ОТРЫВОК =>
%%

Странно было, что через это мне открывалось правило практическое, правило отношения к ней. Ни в коем случае не надо мне влиять на неё в отношении литературной помощи (чисто практической), кроме того, что если самой захочется. Её нужно искать в отношении внутренней помощи, что же касается внешней, то она этим и так по существу своему исполнена во всех отношениях слишком достаточно.
Надо, напротив, стараться дать ей самой пожить хорошо. Она это заслужила. И вот этим именно усиленным вниманием и можно удержать её навсегда. И это в своих руках: любишь и будешь держать, разлюбишь - уйдёт.
23 апреля. Я сказал ей:
- Мне кажется иногда, что источником моей любви к тебе служит особенное сочувствие к твоему страданию: моё состраданье. И подчёркиваю, как странность для меня: чужое страданье мою природу отталкивает, а твоё, напротив, служит даже источником моей природной мужской любви - как это понять?
- Это понять можно, - ответила Л., - ты любишь меня по-настоящему, и я тоже тебя люблю по-настоящему, и тебе отвечу, мне кажется, если даже буду сама умирать.

%%

ФРАГМЕНТ НАБОРА ДАННЫХ =>
%%

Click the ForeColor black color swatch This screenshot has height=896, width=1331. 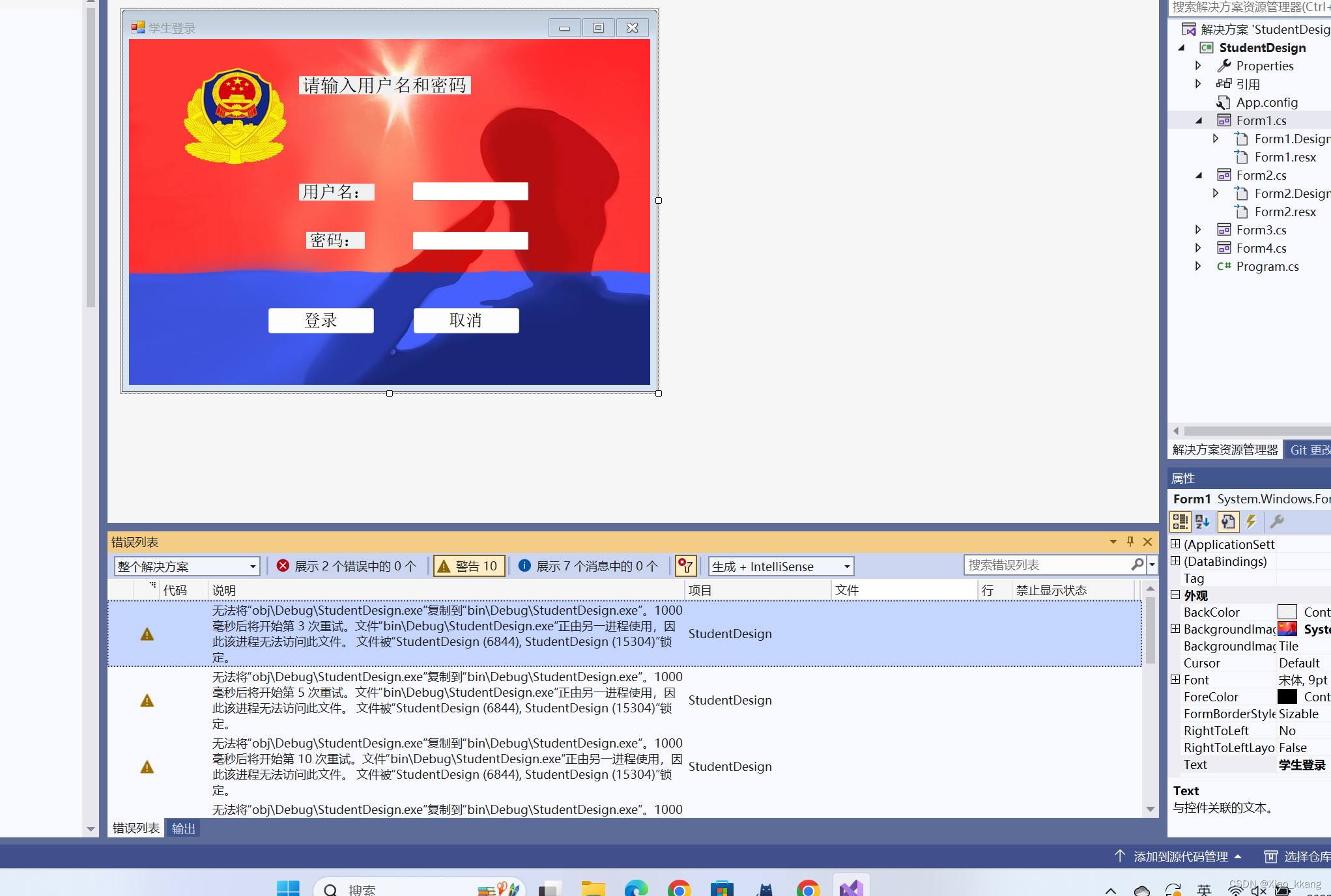point(1287,697)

%%

ЗАДАНИЯ =>
• A. Переведите на английский язык следующее предложение из дневникового отрывка: «Надо, напротив, стараться дать ей самой пожить хорошо».
• B. Напишите продолжение дневникового отрывка, начиная сразу после его последнего предложения.

ОТВЕТЫ =>
• A. On the contrary, one should try to let her live well for herself.

• B.
Не забыть бы, как бродили мы тем утром в лесу по снежному оврагу; в каком свете купалась душа; как радостно было, что я могу без сомнения и страха взглянуть прямо в лицо твоё. (Ах, эти тайные взгляды в лицо! Сколько их бывало в прошлом и с какой болью вспоминалось сейчас.)
Ночью призывал к себе Л. и постепенно к утру понял, что любовь моя к ней - вся любовь.
Продумав это, я уверился в правде своей при борьбе с Е. П. и ненависть к ней, которая вчера поднялась, перестал испытывать.
По-моему, Л. полюбила меня по-настоящему именно в те минуты, когда я уснул в постели на её руке, тут что-то ей пришло от "спи, дитя моё", - от её призвания.
Проснувшись, я изумился на неё: Мадонна, и даже свет от лица...
Получен ответ из Москвы, холодно-расчётливый и без конца циничный. Похоже было, будто я, величественный дуб, был повален ветром и люди смотрели на мои вывернутые корни и говорили: "Вот и всё".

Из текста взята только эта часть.